Prototipe baru, yang dirancang oleh para ilmuwan di Universitas Harvard dan MIT, adalah cipta ulang topeng N95 yang digunakan oleh pekerja kesehatan garis depan. Masker N95 – sejenis respirator yang menyaring partikel udara yang sangat pas, tidak seperti masker bedah yang longgar, dan terbuat dari serat polipropilen yang dapat menyaring partikel virus.

Namun, sebagian besar topeng dibuat dari bahan polypropylene ini, dan karena masker N95 seharusnya dibuang setelah setiap pasien mengalami atau terpapar dengan aerosol virus, menjadi alasan mengapa pasokan masker N95 selalu berada di bawah kendala konstan dalam pergolakan pandemi Covid-19.

Baca juga: Masker Cegah Covid-19 Terbaik hingga Terburuk Berdasarkan Kemampuan Proteksi

“Kami juga ingin memaksimalkan penggunaan kembali sistem, dan kami menginginkan sistem yang dapat disterilkan dengan berbagai cara.” kata ahli gastroenterologi Giovanni Traverso dari Brigham and Women’s Hospital yang berafiliasi dengan Harvard, yang juga mengajar teknik mesin. engineering di MIT.

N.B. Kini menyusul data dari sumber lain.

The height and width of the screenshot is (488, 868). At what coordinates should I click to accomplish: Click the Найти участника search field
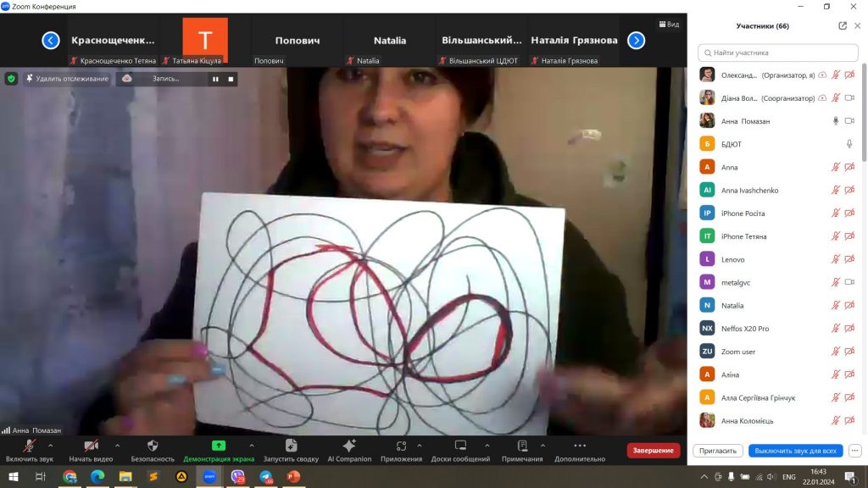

Baca juga: Pertama Kali, Trump Pakai Masker saat Ke RS Militer

Jawabannya, yang sekarang pengembangannya sedang menjalani putaran kedua, adalah masker yang dapat digunakan kembali yang terbuat dari karet silikon , mampu dipakai lagi setelah sterilisasi, dan masih menawarkan perlindungan N95 secara teori melalui penggunaan satu atau dua filter yang dapat dimasukkan di bagian depan masker.

Dengan kata lain, bagian fungsional yang paling penting dari respirator N95 yaitu bahan polypropylene yang menyaring setidaknya 95 persen partikel yang ada di udara, masih tetap digunakan, dan ini berarti jauh lebih sedikit bahan sekali pakai yang perlu diproduksi sebelum dibuang.

Setidaknya, itulah yang seharusnya menjadi kasus penggunaan ideal masker N95. Dalam kenyataan suram pandemi dan lonjakan pada pasien koronavirus yang ditimbulkannya, petugas layanan kesehatan di seluruh dunia telah dipaksa untuk berinovasi perihal cara membersihkan dan menggunakan kembali alat pelindung diri sekali pakai mereka sendiri (APD), atau membuat penggantian sendiri di rumah, hanya karena mereka tidak tahu kapan masker baru berikutnya akan tiba.

Bagi orang yang berusaha menyelamatkan hidup setiap hari, itu dapat menempatkan mereka, pasien mereka, keluarga mereka, dan semua orang dalam risiko. Dan merupakan masalah serius yang sebagian dapat dikurangi dengan desain eksperimental seperti ini.

Sistem topeng ini yang disebut Injeksi Mould Autoclavable, Scalable, Conformable (iMASC), dirancang dengan bantuan komputer, menggunakan pemodelan 3D untuk mensimulasikan perilaku dan deformasi desain silikon ketika dikenakan pada berbagai bentuk dan ukuran wajah.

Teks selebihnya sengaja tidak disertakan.